January 16, 2013 7:37 AM Subscribe
This could come across as a stupid question to many people but I'd like to know how I can "feel & think better" about my financial independence from my partner. Sometimes I get a nagging feeling inside that I'd be a happier person if my partner just took care of everything and I didn't have to work so damn hard. I know I should embrace the fact that I have financial independence, am debt-free, good with money, savings and so on and feel good about being able to take care of myself.
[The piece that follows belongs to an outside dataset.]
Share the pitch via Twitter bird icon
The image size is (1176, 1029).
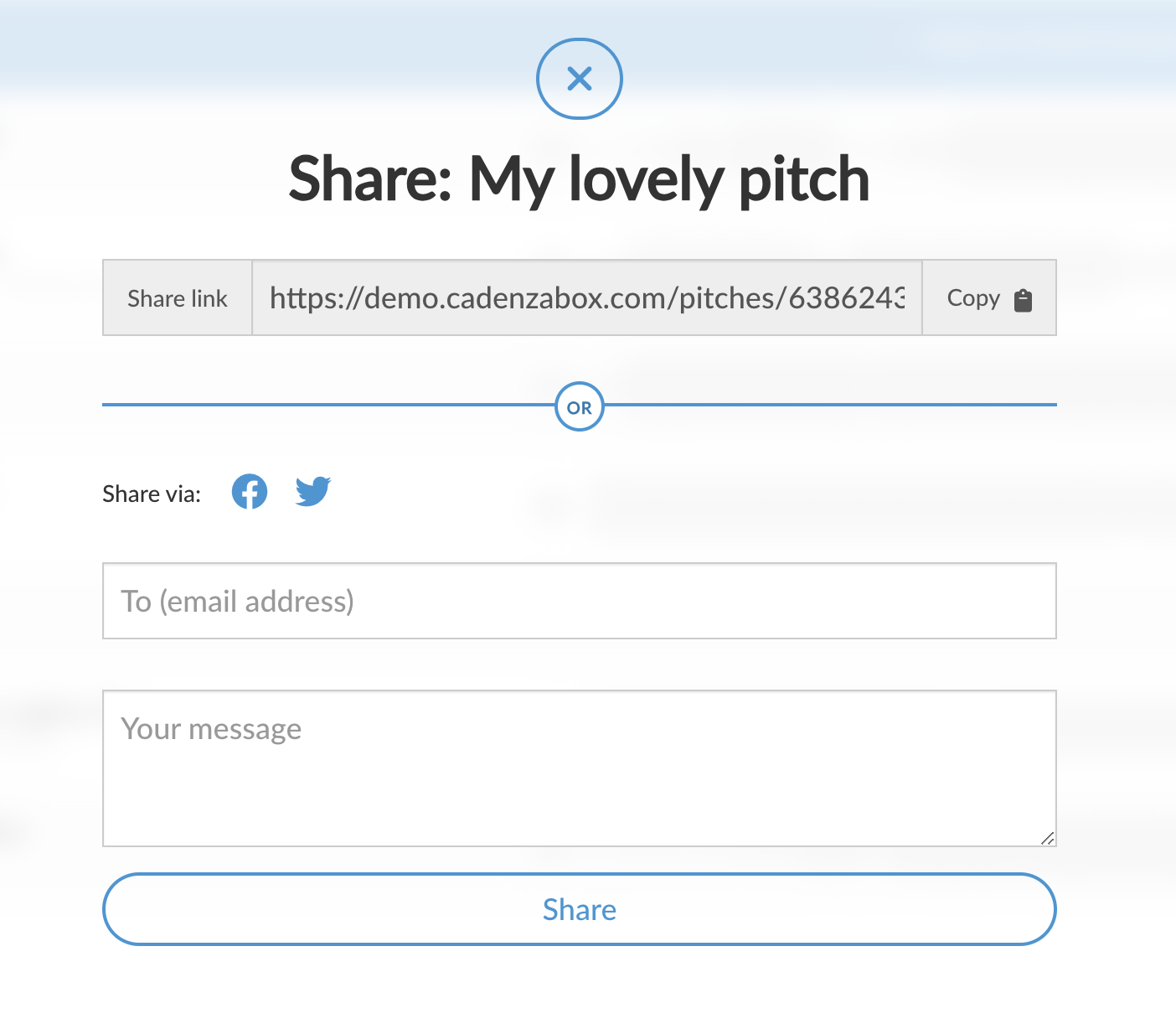coord(313,492)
posted by anonymous to Work & Money (21 answers total) 4 users marked this as a favorite
To date my partner & I have kept very separate our incomes, debts, costs, savings, with no shared assets and so on. He half owns and is positively gearing a leased apartment. I'm not involved in any property but manage my own investment funds that are all doing well. We would like to buy some property together at some point in the near future.
My partner is in a moderate but manageable amount of debt (in addition to his property mortgage which is positively geared), as he doesn't choose to work F/T (his idea of lifestyle balance) he takes alot longer to pay off his debts and the way he tends to cashflows things is that he's constantly scraping along on his last few pennies. I on the other hand tend to work like a horse to repay any debts and then just save save save for no reason inparticular with loads of reserve backup at any point in time. It often drives me bats that he is always on his last few dollars because it limits what we can and can't do together and leads to arguments about how we manage shared expenses. Im finding it hard to come to terms with our different views on all this, mostly in light of our expecting our first child in about 10 weeks.
Around the time of baby arriving we'll switch to mainly the one income (his) for probably 1 maybe 2 years. He won't be supporting the 3 of us fully but a pretty high percentage of his income will be supporting us. I'm not worried too much about cashflow while I'm off work as I think we'll be well-supported, I am worried about his level of acceptance and attitude towards his new role. I have also developed some mild anxiety that, whilst he has alot of qualifications that should enable him into better jobs, he has been unable to source better (more meaningful & better paid) work over the last 2 years. He is stuck in a lowly paid, semi-shitkicker (his words) job. This is due to his lack of industry work experience and his age. I am 11 years younger than he and have always had the higher paid job with better long-term job prospects, this is maybe skewing my view on reality a bit.
Basically, I just want to understand how to better respect his financial choices, feel good about my financial independence and also better support him with his long-term work pursuits, in view of our new family unit?